The article is hard to summarize, but it describes how his team dealt with database versioning in a rapidly changing development process. They created their own tools to facilitate things: scripts to bring users up to the current master, to copy any version of the schema so users could debug one another's working copies, etc..
For a solid low-tech solution, I've found it helpful to keep two kinds of DDL scripts in source control:
A master version that can create the database objects from scratch.
'Version upgrade' scripts for each development iteration.
They're redundant to a degree, but extremely useful (particularly when it comes to deployment).
If you haven't already looked at the Visual Studio Database Edition GDR (a.k.a. "Data Dude"), you should definitely download it and try it out:
http://www.microsoft.com/downloads/details.aspx?FamilyID=bb3ad767-5f69-4db9-b1c9-8f55759846ed&displaylang=en
Among other things, the GDR will facilitate team development by making it easy for each developer to maintain their own local copy of a database, version scripts, create deployment scripts to move a database schema to a new version, and even support database rollback.

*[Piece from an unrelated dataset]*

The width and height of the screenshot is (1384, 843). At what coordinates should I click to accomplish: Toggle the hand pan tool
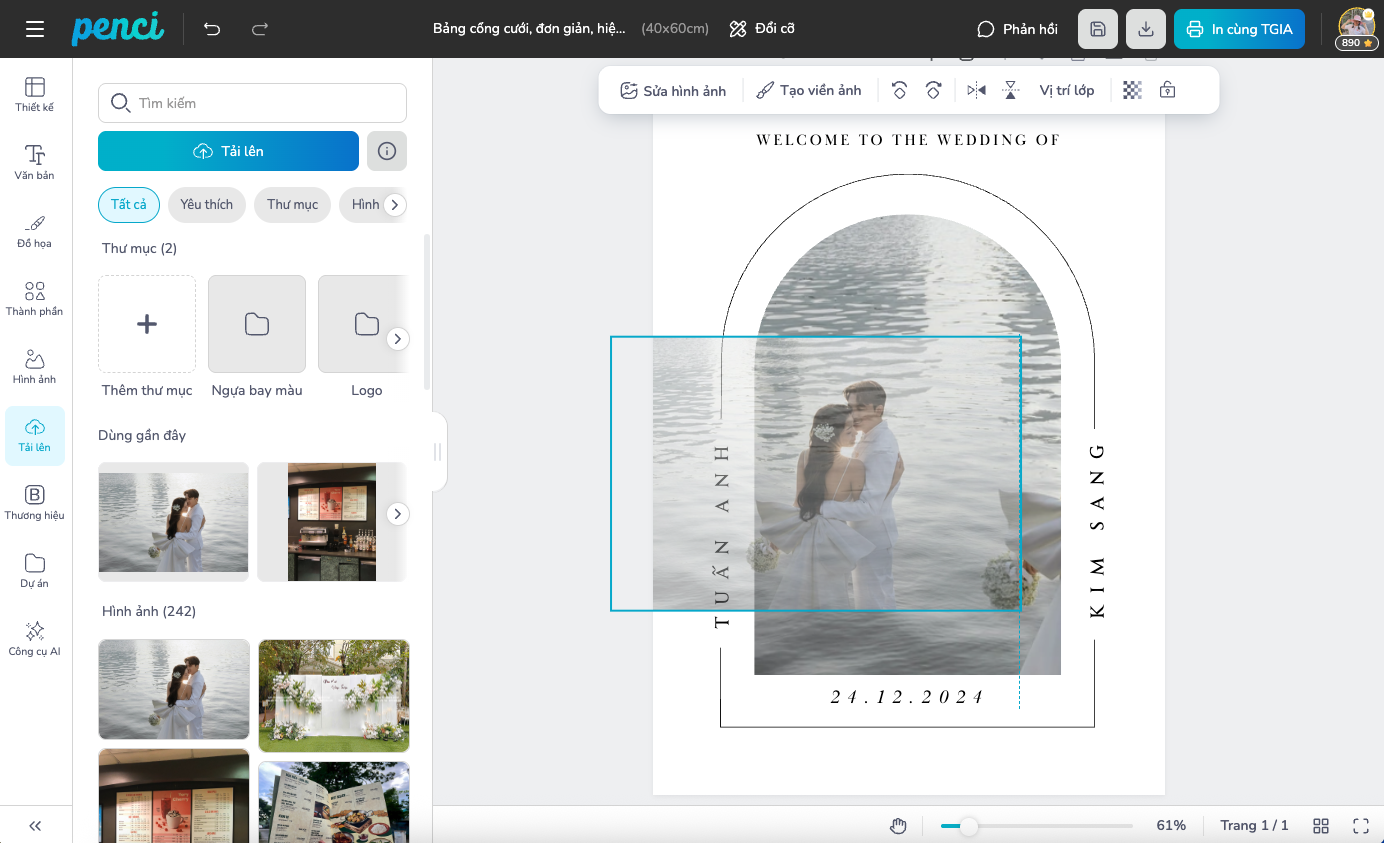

It's free if you are using team system developer edition. Check it out.
If you are using Visual Studio Team Suite or Visual Studio Developer Edition, you are entitled to a copy of Visual Studio Database Professional. This is designed to do exactly what you describe, and much more. We use it to manage our database schema (code).
Randy
We use Subversion for all our database code as well. Since nothing is allowed to go to Prod unless it is in a script, there seems to be no porblem with getting people to put all the scripts into subversion. We tend to write alter table scripts to change tables with existing data and then recreate the whole table structure in case we need to create a new database from scratch (we often have the same database structure on multiple servers as some of our clients are very large and do not want their data accidentally available to the competition and so pay for separate servers and therefore may need to create the whole database again with no data.) For objects that don't directly store data we drop the orginal object and recreate it with a create statement. Each project has it's own home inthe repository and each database does too, so the script may be in more than one place to facilitate deployment.

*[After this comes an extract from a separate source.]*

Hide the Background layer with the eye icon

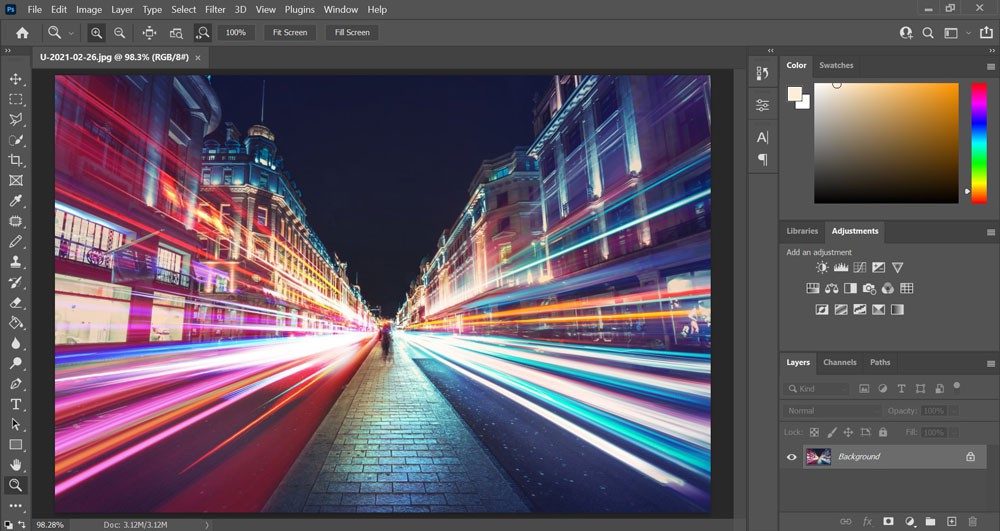pyautogui.click(x=792, y=457)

But the real key is that no one can load to Prod without a script. We don't give our devs direct rights to prod, so they have no problem doing things in scripts as opposed to using SSMS.
I wrote SMOscript which generates a CREATE script for each object in a database.
Use this tool to generate into a directory covered by CVS, and update your repository.
Finally I found this tool and approach extremely useful and very easy to introduce
(at least at the beginning - where no versioning solution on the place):
http://www.codeproject.com/KB/database/SQLScripter.aspx
You can run it out of the box.
For final solution I'd incline to GDR.
This also sounds interesting:
Freeware:
http://dbsourcetools.codeplex.com/
http://www.codeproject.com/KB/database/ScriptDB4Svn.aspx
http://www.codeproject.com/KB/database/SQLScripter.aspx
http://blog.boxedbits.com/archives/133
Commercial:
http://www.nobhillsoft.com/Randolph.aspx
You should use Management Studio (SSMS) and place the .sql under source control, possibly separate schema objects under folders.
Hope this helps
See if Wizardby fits your needs.

How do you put an large existing database (schema) under source control?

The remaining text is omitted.